■ **TASK OBJECTIVE**: Word for word, give the listing below again.

■ **LISTED ENTRIES**:
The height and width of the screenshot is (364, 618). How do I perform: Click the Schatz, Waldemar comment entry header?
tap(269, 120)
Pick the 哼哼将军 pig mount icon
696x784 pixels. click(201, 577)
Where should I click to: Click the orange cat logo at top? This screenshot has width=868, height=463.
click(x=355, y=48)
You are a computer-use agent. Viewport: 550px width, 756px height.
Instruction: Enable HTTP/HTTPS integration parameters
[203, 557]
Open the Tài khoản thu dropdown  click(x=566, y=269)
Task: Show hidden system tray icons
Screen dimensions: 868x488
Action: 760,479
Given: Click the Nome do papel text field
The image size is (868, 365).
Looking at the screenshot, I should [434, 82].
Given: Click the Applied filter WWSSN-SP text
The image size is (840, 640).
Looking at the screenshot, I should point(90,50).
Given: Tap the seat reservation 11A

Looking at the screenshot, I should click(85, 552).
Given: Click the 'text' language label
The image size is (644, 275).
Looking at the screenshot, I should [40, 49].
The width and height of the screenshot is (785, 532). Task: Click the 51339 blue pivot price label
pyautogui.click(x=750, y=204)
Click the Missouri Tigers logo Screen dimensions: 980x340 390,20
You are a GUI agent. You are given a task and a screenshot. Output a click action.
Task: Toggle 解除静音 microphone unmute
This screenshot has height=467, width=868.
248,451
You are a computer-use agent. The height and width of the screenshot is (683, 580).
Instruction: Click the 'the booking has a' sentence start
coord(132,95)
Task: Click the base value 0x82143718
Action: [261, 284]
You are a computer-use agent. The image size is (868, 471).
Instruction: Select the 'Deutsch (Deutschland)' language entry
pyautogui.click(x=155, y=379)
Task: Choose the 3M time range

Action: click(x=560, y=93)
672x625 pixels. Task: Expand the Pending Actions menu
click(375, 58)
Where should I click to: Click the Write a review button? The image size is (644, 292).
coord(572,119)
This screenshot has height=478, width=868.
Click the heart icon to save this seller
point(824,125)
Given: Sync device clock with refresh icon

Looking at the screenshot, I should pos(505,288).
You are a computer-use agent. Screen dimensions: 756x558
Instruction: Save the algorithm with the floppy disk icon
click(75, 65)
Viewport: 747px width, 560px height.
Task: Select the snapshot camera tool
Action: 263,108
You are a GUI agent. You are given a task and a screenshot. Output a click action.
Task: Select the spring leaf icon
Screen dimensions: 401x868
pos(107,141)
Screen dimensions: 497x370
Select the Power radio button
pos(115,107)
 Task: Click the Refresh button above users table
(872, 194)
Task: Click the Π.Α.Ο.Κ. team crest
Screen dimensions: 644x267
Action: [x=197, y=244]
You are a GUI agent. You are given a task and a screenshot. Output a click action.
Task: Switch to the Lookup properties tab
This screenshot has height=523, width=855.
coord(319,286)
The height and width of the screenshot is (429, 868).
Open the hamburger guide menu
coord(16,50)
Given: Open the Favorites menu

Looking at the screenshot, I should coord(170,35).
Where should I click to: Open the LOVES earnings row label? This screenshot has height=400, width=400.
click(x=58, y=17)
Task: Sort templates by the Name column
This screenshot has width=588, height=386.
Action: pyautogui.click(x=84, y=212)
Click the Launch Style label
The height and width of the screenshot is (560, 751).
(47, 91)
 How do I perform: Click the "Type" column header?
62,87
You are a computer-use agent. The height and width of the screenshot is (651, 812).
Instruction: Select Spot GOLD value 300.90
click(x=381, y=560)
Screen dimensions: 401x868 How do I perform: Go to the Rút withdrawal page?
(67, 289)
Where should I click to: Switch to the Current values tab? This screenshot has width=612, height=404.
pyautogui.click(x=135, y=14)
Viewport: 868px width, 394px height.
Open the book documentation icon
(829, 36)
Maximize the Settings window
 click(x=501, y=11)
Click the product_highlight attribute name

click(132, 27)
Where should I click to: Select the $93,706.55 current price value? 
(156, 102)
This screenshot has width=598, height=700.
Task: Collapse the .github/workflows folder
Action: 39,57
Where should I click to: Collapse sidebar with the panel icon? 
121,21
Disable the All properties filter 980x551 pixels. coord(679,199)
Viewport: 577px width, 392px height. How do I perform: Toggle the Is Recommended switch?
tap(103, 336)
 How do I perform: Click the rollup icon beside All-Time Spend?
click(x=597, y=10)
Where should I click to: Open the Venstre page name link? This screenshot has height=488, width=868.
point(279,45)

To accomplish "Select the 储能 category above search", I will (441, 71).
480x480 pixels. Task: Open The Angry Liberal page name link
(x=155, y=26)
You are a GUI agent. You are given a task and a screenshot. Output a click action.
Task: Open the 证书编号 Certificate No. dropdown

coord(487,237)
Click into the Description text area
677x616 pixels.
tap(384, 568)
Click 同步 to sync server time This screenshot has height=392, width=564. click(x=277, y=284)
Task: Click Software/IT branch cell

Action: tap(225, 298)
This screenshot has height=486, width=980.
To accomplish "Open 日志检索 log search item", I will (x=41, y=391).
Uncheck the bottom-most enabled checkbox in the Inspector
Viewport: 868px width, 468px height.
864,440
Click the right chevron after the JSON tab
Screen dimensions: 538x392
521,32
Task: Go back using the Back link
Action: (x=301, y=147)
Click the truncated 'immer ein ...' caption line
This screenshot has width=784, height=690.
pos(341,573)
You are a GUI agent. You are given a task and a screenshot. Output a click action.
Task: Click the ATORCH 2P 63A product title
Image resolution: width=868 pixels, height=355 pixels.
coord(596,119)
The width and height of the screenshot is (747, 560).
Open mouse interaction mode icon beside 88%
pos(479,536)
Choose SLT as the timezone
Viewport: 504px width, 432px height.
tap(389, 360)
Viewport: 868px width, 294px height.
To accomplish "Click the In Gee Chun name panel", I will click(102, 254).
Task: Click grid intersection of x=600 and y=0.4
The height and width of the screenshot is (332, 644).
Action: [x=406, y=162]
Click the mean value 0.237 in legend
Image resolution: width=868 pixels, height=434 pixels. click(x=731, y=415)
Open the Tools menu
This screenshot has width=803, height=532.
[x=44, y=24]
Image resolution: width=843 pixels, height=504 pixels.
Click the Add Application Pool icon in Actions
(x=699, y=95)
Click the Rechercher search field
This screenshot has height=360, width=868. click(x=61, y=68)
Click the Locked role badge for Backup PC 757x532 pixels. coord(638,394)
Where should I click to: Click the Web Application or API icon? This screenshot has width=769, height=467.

■ **RESPONSE**:
The height and width of the screenshot is (364, 618). How do I perform: Click the Schatz, Waldemar comment entry header?
tap(269, 120)
Pick the 哼哼将军 pig mount icon
696x784 pixels. click(201, 577)
Where should I click to: Click the orange cat logo at top? This screenshot has width=868, height=463.
click(x=355, y=48)
You are a computer-use agent. Viewport: 550px width, 756px height.
Instruction: Enable HTTP/HTTPS integration parameters
[203, 557]
Open the Tài khoản thu dropdown  click(x=566, y=269)
Task: Show hidden system tray icons
Screen dimensions: 868x488
Action: 760,479
Given: Click the Nome do papel text field
The image size is (868, 365).
Looking at the screenshot, I should [434, 82].
Given: Click the Applied filter WWSSN-SP text
The image size is (840, 640).
Looking at the screenshot, I should point(90,50).
Given: Tap the seat reservation 11A

Looking at the screenshot, I should click(85, 552).
Given: Click the 'text' language label
The image size is (644, 275).
Looking at the screenshot, I should [40, 49].
The width and height of the screenshot is (785, 532). Task: Click the 51339 blue pivot price label
pyautogui.click(x=750, y=204)
Click the Missouri Tigers logo Screen dimensions: 980x340 390,20
You are a GUI agent. You are given a task and a screenshot. Output a click action.
Task: Toggle 解除静音 microphone unmute
This screenshot has height=467, width=868.
248,451
You are a computer-use agent. The height and width of the screenshot is (683, 580).
Instruction: Click the 'the booking has a' sentence start
coord(132,95)
Task: Click the base value 0x82143718
Action: [261, 284]
You are a computer-use agent. The image size is (868, 471).
Instruction: Select the 'Deutsch (Deutschland)' language entry
pyautogui.click(x=155, y=379)
Task: Choose the 3M time range

Action: click(x=560, y=93)
672x625 pixels. Task: Expand the Pending Actions menu
click(375, 58)
Where should I click to: Click the Write a review button? The image size is (644, 292).
coord(572,119)
This screenshot has height=478, width=868.
Click the heart icon to save this seller
point(824,125)
Given: Sync device clock with refresh icon

Looking at the screenshot, I should pos(505,288).
You are a computer-use agent. Screen dimensions: 756x558
Instruction: Save the algorithm with the floppy disk icon
click(75, 65)
Viewport: 747px width, 560px height.
Task: Select the snapshot camera tool
Action: 263,108
You are a GUI agent. You are given a task and a screenshot. Output a click action.
Task: Select the spring leaf icon
Screen dimensions: 401x868
pos(107,141)
Screen dimensions: 497x370
Select the Power radio button
pos(115,107)
 Task: Click the Refresh button above users table
(872, 194)
Task: Click the Π.Α.Ο.Κ. team crest
Screen dimensions: 644x267
Action: [x=197, y=244]
You are a GUI agent. You are given a task and a screenshot. Output a click action.
Task: Switch to the Lookup properties tab
This screenshot has height=523, width=855.
coord(319,286)
The height and width of the screenshot is (429, 868).
Open the hamburger guide menu
coord(16,50)
Given: Open the Favorites menu

Looking at the screenshot, I should coord(170,35).
Where should I click to: Open the LOVES earnings row label? This screenshot has height=400, width=400.
click(x=58, y=17)
Task: Sort templates by the Name column
This screenshot has width=588, height=386.
Action: pyautogui.click(x=84, y=212)
Click the Launch Style label
The height and width of the screenshot is (560, 751).
(47, 91)
 How do I perform: Click the "Type" column header?
62,87
You are a computer-use agent. The height and width of the screenshot is (651, 812).
Instruction: Select Spot GOLD value 300.90
click(x=381, y=560)
Screen dimensions: 401x868 How do I perform: Go to the Rút withdrawal page?
(67, 289)
Where should I click to: Switch to the Current values tab? This screenshot has width=612, height=404.
pyautogui.click(x=135, y=14)
Viewport: 868px width, 394px height.
Open the book documentation icon
(829, 36)
Maximize the Settings window
 click(x=501, y=11)
Click the product_highlight attribute name

click(132, 27)
Where should I click to: Select the $93,706.55 current price value? 
(156, 102)
This screenshot has width=598, height=700.
Task: Collapse the .github/workflows folder
Action: 39,57
Where should I click to: Collapse sidebar with the panel icon? 
121,21
Disable the All properties filter 980x551 pixels. coord(679,199)
Viewport: 577px width, 392px height. How do I perform: Toggle the Is Recommended switch?
tap(103, 336)
 How do I perform: Click the rollup icon beside All-Time Spend?
click(x=597, y=10)
Where should I click to: Open the Venstre page name link? This screenshot has height=488, width=868.
point(279,45)

To accomplish "Select the 储能 category above search", I will (441, 71).
480x480 pixels. Task: Open The Angry Liberal page name link
(x=155, y=26)
You are a GUI agent. You are given a task and a screenshot. Output a click action.
Task: Open the 证书编号 Certificate No. dropdown

coord(487,237)
Click into the Description text area
677x616 pixels.
tap(384, 568)
Click 同步 to sync server time This screenshot has height=392, width=564. click(x=277, y=284)
Task: Click Software/IT branch cell

Action: tap(225, 298)
This screenshot has height=486, width=980.
To accomplish "Open 日志检索 log search item", I will (x=41, y=391).
Uncheck the bottom-most enabled checkbox in the Inspector
Viewport: 868px width, 468px height.
864,440
Click the right chevron after the JSON tab
Screen dimensions: 538x392
521,32
Task: Go back using the Back link
Action: (x=301, y=147)
Click the truncated 'immer ein ...' caption line
This screenshot has width=784, height=690.
pos(341,573)
You are a GUI agent. You are given a task and a screenshot. Output a click action.
Task: Click the ATORCH 2P 63A product title
Image resolution: width=868 pixels, height=355 pixels.
coord(596,119)
The width and height of the screenshot is (747, 560).
Open mouse interaction mode icon beside 88%
pos(479,536)
Choose SLT as the timezone
Viewport: 504px width, 432px height.
tap(389, 360)
Viewport: 868px width, 294px height.
To accomplish "Click the In Gee Chun name panel", I will click(102, 254).
Task: Click grid intersection of x=600 and y=0.4
The height and width of the screenshot is (332, 644).
Action: [x=406, y=162]
Click the mean value 0.237 in legend
Image resolution: width=868 pixels, height=434 pixels. click(x=731, y=415)
Open the Tools menu
This screenshot has width=803, height=532.
[x=44, y=24]
Image resolution: width=843 pixels, height=504 pixels.
Click the Add Application Pool icon in Actions
(x=699, y=95)
Click the Rechercher search field
This screenshot has height=360, width=868. click(x=61, y=68)
Click the Locked role badge for Backup PC 757x532 pixels. coord(638,394)
Where should I click to: Click the Web Application or API icon? This screenshot has width=769, height=467.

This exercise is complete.